China is now home to 57 percent of the world’s steelmaking capacity, so its path to lower emissions will set the direction for the industry as a whole, BNEF says. The Chinese steel industry intends to focus first on increasing recycling and energy efficiency before adopting early-stage technologies such as hydrogen and carbon capture.

The support that policymakers provide for industrial decarbonization also could influence steelmakers’ decisions. Subsidies for key enabling technologies, such as the hydrogen and carbon capture tax credits in the U.S.’ pending Build Back Better Bill; green steel procurement mandates for the public sector, such as the Industrial Deep Decarbonization Initiative announced at COP26; or rising carbon prices, such as those in the EU’s Emissions Trading Scheme, could all help green steel to compete with fossil-fuel-based production.
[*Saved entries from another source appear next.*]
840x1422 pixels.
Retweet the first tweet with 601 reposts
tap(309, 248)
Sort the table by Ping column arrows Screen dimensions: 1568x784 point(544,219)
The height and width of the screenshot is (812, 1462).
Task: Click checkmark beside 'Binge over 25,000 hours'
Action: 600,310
BloombergNEF estimates that new clean capacity and retrofits for lower emissions will cost the steel industry an additional $278 billion compared with traditional capacity growth. The firm says this is a “relatively modest figure,” citing the $172 trillion investment it estimates is needed to decarbonize the global energy sector.

BNEF says most of the costs to make green steel come from operations rather than capital costs. This makes reducing the cost of green hydrogen critical, and BNEF estimates that this cost should fall more than 80 percent by 2050 to under $1 per kilogram in most parts of the world.

Recycling is a cost-effective and immediate solution, according to BNEF. The use of scrap in EAFs powered by 100-percent-clean electricity would only require a 5 premium to match costs for recycled material today. By 2050, with lower clean power costs, this premium could shrink to less than 1 percent.